## BEGIN Selected excerpt

The thing about purpose though is that it always tends to meet you at a crossroads. Here I was teetering between a career in media and one in education and trying hard to find a way to merge the two. I didn’t want to give up the NYC parties and social scene, but I also found myself feeling less fulfilled by it. I realized I didn’t care about entertainment or celeb news as much as I did the thrill of being on the scene. I thought that education was such a boring career choice and folks would sort of look at my funny for choosing a common career over one that came with status. I thought without media I wouldn’t mean anything anymore, but I was wrong. I’m going into my fourth year as an educator and I am proud to know that high school students I once taught or worked with are now in college, studying abroad and doing good in the world. As a high school English teacher, I taught 150 students a day. I had the pleasure of impacting 150 students a day!!! Now as a kindergarten teacher I value their innocence, I know that everyday when they step foot into my classroom, I am responsible for preparing them for the next thirteen years of their lives.

Throughout my career in education I’m always focused on ways I can provide enrichment that speaks to the needs of the whole person. So yes, in the grand scheme of things I want to make sure that I am teaching my students in a way that is growing their brains, but I also want to provide them with life tools that will prepare them for the world socially. I started Curate Your Life in January at the high school I was working at in the form of a one day summit chocked full of enriching workshops that spoke to the teen girl population because I noticed that there was a lack of life skills offerings at the school I was working for. I thought if my school was lacking it, what other schools are as well, so I branched off and started Sisterhood Sessions which are hour long small group life skills workshops that I’ve hosted at after-school programs, at Saturday schools and within school districts as part of their 21st Century Learning programs. I also branched off and started one that spoke to college age and working professional women called You Ok Sis: Newark as a way to offer a safe space for us to come together after work and bond and vent and celebrate one another as WOC.

My life has shifted so much when I found myself at that crossroads and deciding to take a risk on a road I was unfamiliar with. Goals have become less superficial. My life has become more purpose driven and selfless. I’ve transformed from the girl chasing social status, the social elite, the fast pace party scene to the woman grounded in herself and the social good that she’s doing in the world even if she have to fight them while dealing with the kindergarten cooties.

## END Selected excerpt
## BEGIN Source material

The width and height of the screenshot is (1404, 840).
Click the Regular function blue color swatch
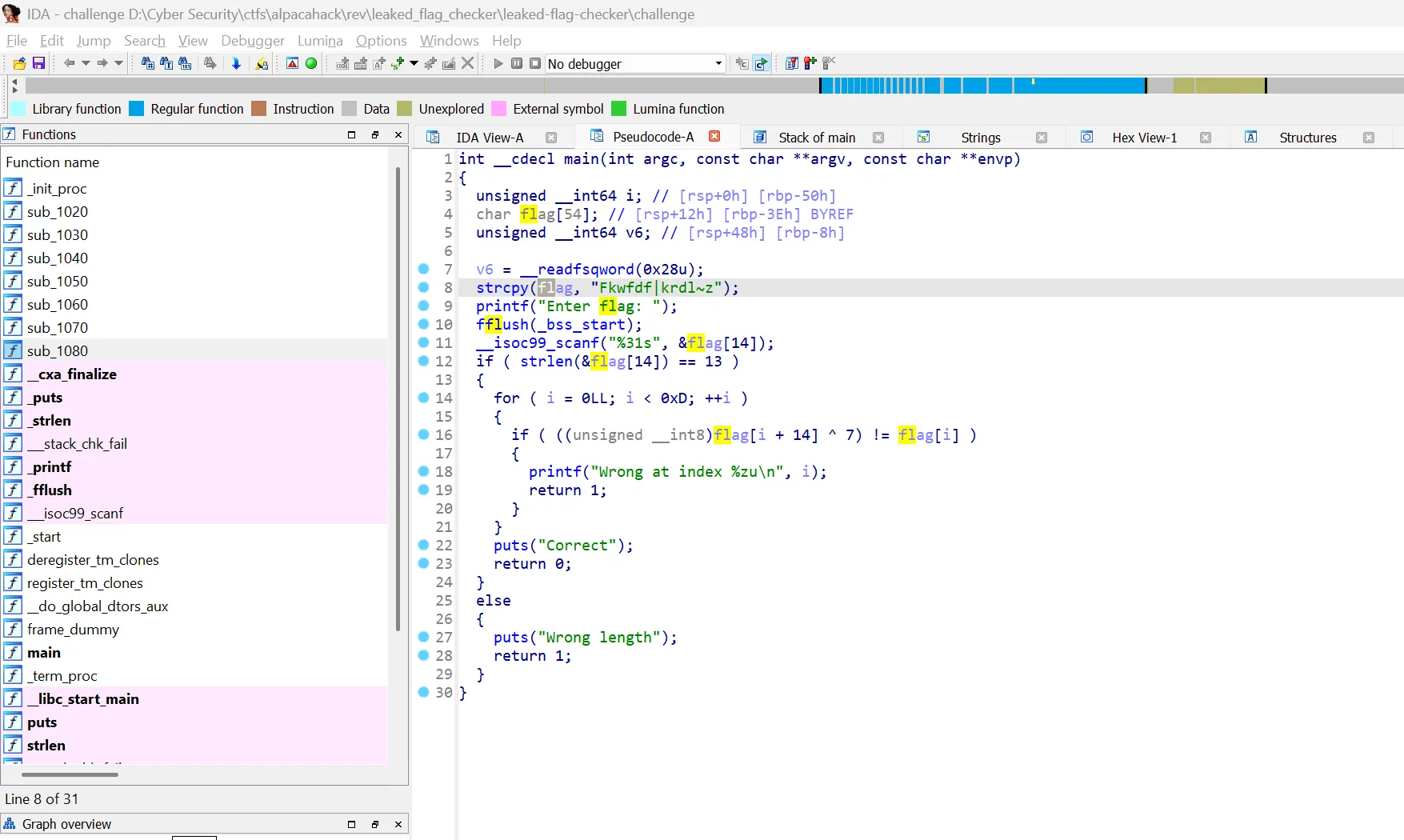137,109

## END Source material

- Task set:
1. Answer these from the essay on leaving media for teaching:
(a) How many students a day did the writer teach as a high school English teacher?
(b) In what month did Curate Your Life begin?
(c) What is the name of the group started for college age and working professional women?
2. Set down word for word the passage of the essay on leaving media for teaching that opens with the words containing "My life has shifted" and closes with "the kindergarten cooties.".
Use only the essay itself to answer.

- Final answers:
1.
(a) 150
(b) January
(c) You Ok Sis: Newark

2.
My life has shifted so much when I found myself at that crossroads and deciding to take a risk on a road I was unfamiliar with. Goals have become less superficial. My life has become more purpose driven and selfless. I’ve transformed from the girl chasing social status, the social elite, the fast pace party scene to the woman grounded in herself and the social good that she’s doing in the world even if she have to fight them while dealing with the kindergarten cooties.